## start

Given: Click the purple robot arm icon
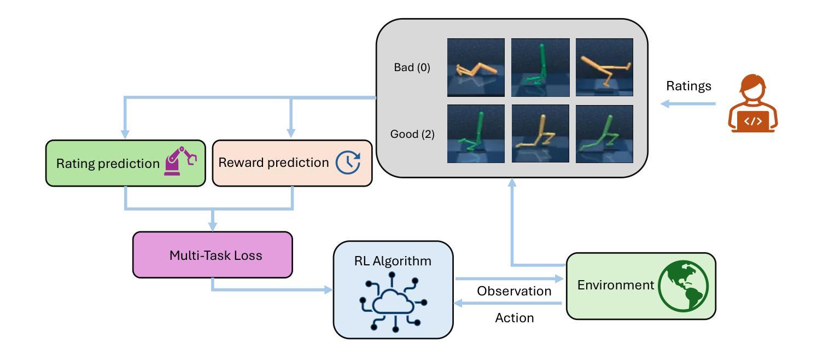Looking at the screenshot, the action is point(180,161).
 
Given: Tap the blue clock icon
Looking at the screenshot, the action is point(348,162).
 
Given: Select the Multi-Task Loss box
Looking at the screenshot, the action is point(213,255).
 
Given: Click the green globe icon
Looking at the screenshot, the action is point(683,286).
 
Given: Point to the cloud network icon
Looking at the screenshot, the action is point(393,302).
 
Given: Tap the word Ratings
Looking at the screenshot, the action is point(688,86).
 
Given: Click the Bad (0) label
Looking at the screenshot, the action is point(412,67).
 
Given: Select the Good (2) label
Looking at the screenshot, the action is point(412,133).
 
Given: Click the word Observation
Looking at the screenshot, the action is point(514,291).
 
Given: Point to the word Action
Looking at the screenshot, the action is point(515,318).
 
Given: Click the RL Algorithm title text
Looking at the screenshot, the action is point(393,261).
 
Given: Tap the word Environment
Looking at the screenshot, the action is point(615,285).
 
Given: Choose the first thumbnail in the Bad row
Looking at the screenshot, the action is point(476,67).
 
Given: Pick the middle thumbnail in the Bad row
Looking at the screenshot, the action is point(540,67).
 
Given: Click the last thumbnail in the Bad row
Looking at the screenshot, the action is point(604,67).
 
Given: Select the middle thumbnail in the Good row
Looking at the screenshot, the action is point(540,133).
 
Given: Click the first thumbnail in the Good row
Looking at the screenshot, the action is point(476,133).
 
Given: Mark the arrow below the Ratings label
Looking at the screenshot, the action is point(688,104).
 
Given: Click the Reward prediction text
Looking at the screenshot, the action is point(273,162).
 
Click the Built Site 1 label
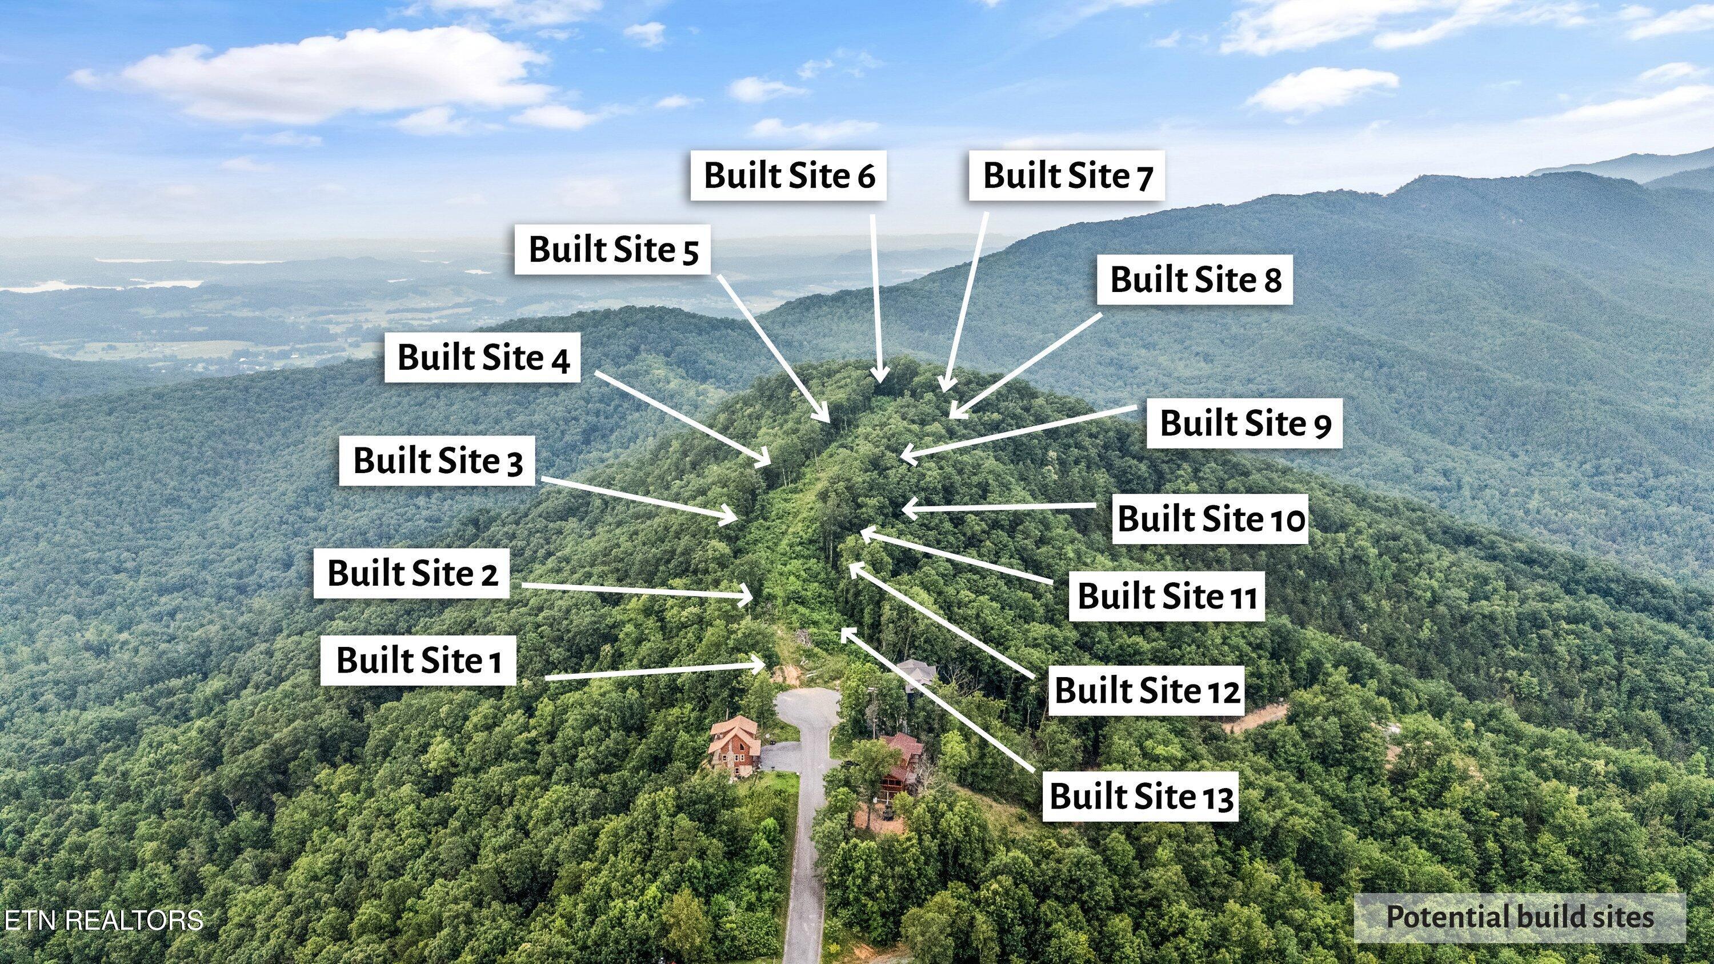point(419,660)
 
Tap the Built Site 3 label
point(437,461)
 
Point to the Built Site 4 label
point(482,357)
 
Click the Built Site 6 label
point(788,175)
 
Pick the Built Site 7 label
point(1067,175)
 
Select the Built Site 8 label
point(1195,279)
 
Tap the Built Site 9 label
point(1244,423)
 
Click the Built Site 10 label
point(1210,518)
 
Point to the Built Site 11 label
point(1167,595)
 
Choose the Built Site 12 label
point(1147,690)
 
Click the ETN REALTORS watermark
point(103,919)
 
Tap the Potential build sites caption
point(1520,918)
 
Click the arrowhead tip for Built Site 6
point(882,381)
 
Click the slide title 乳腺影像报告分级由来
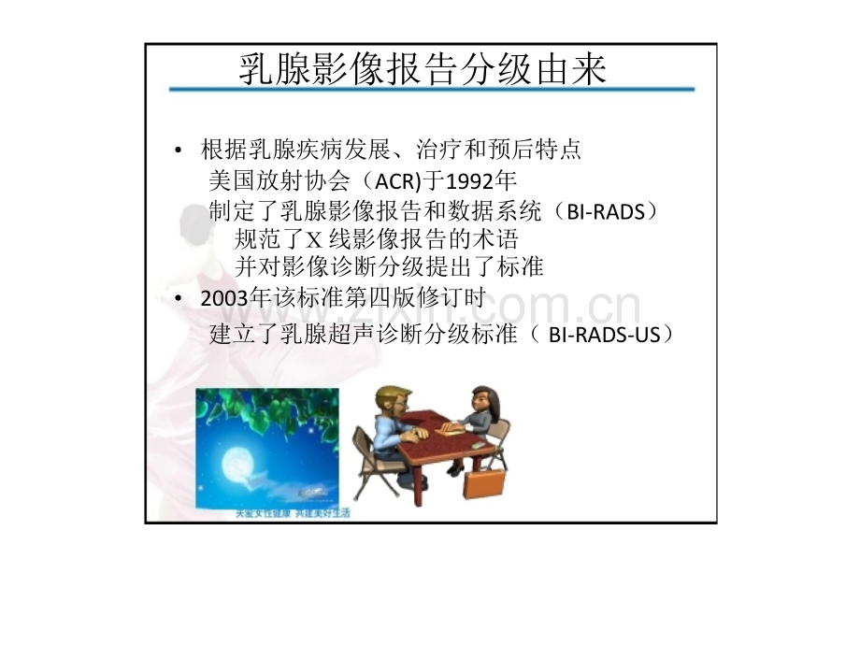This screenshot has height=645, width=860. click(x=423, y=69)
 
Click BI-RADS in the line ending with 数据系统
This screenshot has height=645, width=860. click(x=606, y=211)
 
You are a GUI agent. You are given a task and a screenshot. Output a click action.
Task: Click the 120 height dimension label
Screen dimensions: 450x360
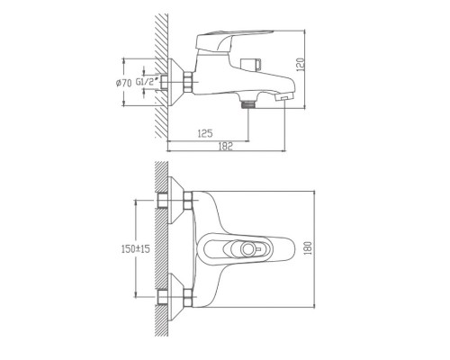click(x=301, y=64)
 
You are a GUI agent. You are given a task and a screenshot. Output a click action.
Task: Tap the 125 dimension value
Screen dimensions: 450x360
click(x=205, y=133)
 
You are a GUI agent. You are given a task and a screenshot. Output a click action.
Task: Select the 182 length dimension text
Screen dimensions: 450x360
click(x=225, y=146)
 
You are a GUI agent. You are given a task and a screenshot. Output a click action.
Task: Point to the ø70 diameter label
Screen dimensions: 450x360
click(x=123, y=83)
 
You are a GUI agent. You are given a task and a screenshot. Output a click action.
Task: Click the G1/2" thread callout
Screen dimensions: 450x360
click(x=147, y=82)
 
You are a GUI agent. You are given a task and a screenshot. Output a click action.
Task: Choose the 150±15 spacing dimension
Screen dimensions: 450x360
click(x=135, y=248)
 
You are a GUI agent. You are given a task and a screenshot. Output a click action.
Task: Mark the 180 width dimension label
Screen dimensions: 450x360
click(x=308, y=248)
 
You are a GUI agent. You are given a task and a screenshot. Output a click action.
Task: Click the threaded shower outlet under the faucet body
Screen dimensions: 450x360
click(x=248, y=103)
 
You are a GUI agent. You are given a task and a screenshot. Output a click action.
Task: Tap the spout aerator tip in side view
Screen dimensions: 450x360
click(x=284, y=97)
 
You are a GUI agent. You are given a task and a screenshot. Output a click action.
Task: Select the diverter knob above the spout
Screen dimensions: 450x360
click(x=251, y=64)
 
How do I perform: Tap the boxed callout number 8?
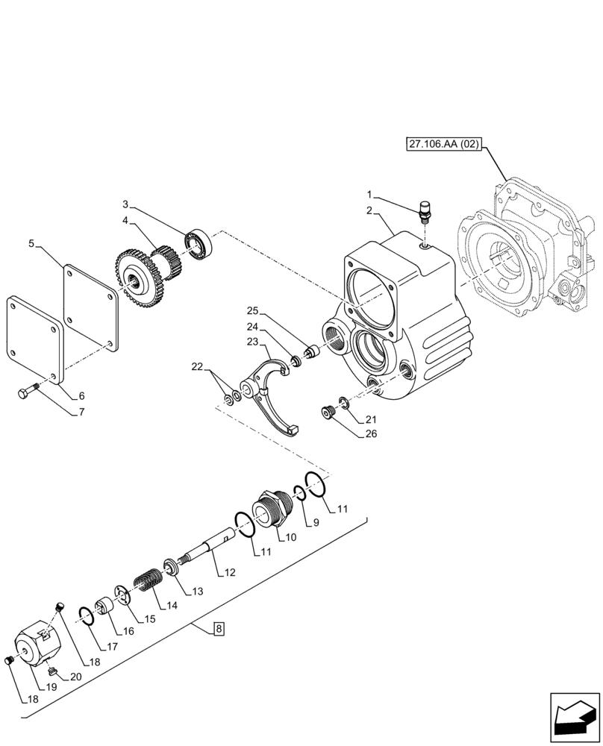(218, 630)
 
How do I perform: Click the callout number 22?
(196, 366)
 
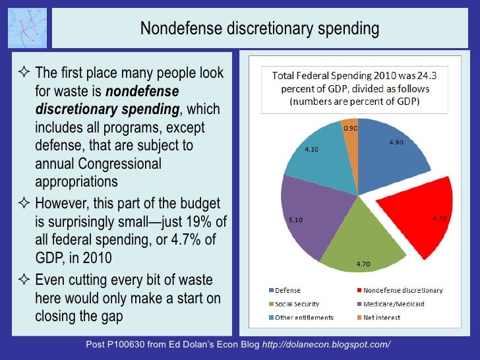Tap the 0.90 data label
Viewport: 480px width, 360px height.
click(x=351, y=129)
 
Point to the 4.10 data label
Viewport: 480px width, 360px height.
click(x=311, y=149)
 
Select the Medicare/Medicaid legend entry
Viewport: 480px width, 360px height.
click(x=392, y=303)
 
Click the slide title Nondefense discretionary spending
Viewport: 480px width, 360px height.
click(x=260, y=29)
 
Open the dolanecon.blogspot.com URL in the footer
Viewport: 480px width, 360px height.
click(x=326, y=345)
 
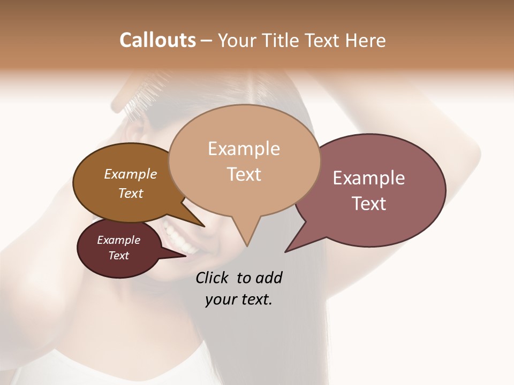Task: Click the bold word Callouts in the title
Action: coord(157,40)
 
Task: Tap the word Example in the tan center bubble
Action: coord(244,149)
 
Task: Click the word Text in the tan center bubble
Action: coord(244,174)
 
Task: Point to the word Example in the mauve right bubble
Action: coord(369,178)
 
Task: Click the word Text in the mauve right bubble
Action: coord(369,204)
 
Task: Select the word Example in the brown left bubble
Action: coord(130,174)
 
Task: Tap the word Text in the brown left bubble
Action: coord(130,193)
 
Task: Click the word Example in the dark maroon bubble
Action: coord(118,240)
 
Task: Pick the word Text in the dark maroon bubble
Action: coord(118,256)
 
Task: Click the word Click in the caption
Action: coord(213,278)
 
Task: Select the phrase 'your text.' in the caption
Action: coord(238,299)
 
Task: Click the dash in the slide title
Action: coord(207,41)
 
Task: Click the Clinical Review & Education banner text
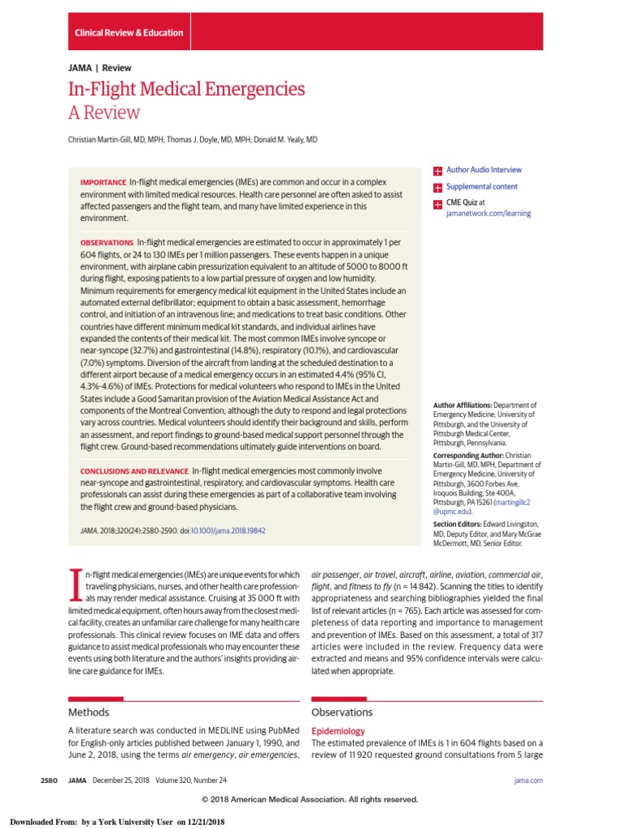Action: click(129, 33)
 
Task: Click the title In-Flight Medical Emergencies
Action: click(186, 89)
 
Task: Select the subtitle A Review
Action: click(104, 113)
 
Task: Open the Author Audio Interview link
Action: click(484, 170)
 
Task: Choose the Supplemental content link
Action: click(482, 187)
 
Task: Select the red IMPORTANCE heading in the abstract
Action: click(103, 183)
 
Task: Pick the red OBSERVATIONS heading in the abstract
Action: click(107, 243)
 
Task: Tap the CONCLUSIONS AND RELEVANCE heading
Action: click(134, 471)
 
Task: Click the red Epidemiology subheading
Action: click(338, 731)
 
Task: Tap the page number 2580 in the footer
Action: click(49, 780)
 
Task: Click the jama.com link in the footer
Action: click(528, 780)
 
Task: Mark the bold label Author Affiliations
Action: click(461, 405)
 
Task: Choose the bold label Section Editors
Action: click(458, 525)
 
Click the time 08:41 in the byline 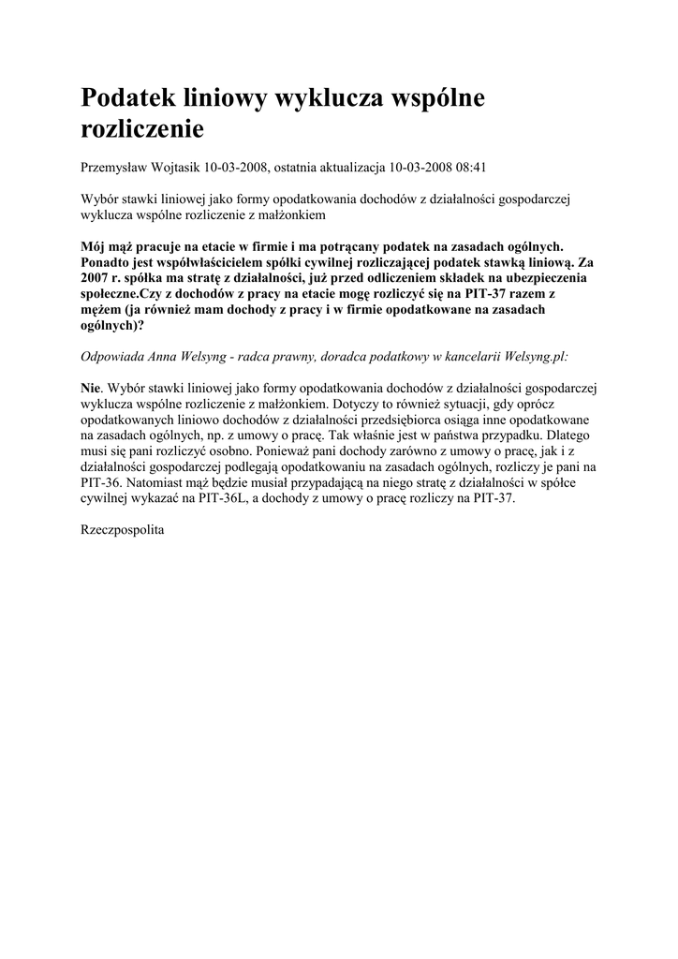coord(471,168)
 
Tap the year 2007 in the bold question coord(97,278)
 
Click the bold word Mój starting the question coord(96,246)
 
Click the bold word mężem coord(100,310)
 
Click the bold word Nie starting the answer coord(92,388)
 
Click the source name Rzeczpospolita coord(123,530)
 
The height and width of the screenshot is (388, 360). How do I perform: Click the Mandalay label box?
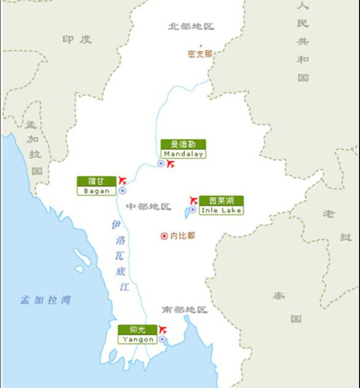point(183,149)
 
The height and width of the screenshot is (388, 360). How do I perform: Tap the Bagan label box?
point(97,185)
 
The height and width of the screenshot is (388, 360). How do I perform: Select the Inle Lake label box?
point(221,205)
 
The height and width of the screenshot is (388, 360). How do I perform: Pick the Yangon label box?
point(138,334)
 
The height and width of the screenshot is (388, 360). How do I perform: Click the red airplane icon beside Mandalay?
point(171,163)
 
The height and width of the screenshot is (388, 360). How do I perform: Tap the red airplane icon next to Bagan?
point(122,179)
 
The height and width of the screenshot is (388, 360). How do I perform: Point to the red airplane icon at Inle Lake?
point(194,200)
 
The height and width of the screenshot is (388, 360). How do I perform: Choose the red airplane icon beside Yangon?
point(163,329)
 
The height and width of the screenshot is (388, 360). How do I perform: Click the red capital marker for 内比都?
point(164,235)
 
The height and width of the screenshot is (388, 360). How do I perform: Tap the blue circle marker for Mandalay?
point(160,163)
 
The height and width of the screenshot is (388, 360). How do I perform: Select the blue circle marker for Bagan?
point(122,190)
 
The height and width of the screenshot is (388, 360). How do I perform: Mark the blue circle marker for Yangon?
point(162,339)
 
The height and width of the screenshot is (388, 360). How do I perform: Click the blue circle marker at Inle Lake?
point(193,210)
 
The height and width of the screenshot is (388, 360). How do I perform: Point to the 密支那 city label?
point(200,54)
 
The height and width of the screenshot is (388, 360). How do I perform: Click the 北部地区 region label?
point(191,26)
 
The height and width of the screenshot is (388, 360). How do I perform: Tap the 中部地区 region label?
point(148,206)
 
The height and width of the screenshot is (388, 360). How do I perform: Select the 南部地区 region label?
point(184,310)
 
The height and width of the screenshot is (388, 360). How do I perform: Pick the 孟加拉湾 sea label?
point(46,300)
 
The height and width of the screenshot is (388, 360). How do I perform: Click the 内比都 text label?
point(182,235)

## end

- _DESCRIPTION OF THE TASK_
Copy the part of the entries above that opens with the line containing "Point to the Built Site 11 label" and closes with the line containing "click(x=225, y=146)", keeping every character as it appears and including both end lines. Leave the pictures out of your copy.

- _SOLVED EXERCISE_
Point to the Built Site 11 label
point(1167,595)
 
Choose the Built Site 12 label
point(1147,690)
 
Click the ETN REALTORS watermark
point(103,919)
 
Tap the Potential build sites caption
point(1520,918)
 
Click the arrowhead tip for Built Site 6
point(882,381)
 
Click the slide title 乳腺影像报告分级由来
This screenshot has height=645, width=860. click(x=423, y=69)
 
Click BI-RADS in the line ending with 数据系统
This screenshot has height=645, width=860. click(x=606, y=211)
 
You are a GUI agent. You are given a task and a screenshot. Output a click action.
Task: Click the 120 height dimension label
Screen dimensions: 450x360
click(x=301, y=64)
 
You are a GUI agent. You are given a task and a screenshot. Output a click action.
Task: Tap the 125 dimension value
Screen dimensions: 450x360
click(x=205, y=133)
 
You are a GUI agent. You are given a task and a screenshot. Output a click action.
Task: Select the 182 length dimension text
Screen dimensions: 450x360
click(x=225, y=146)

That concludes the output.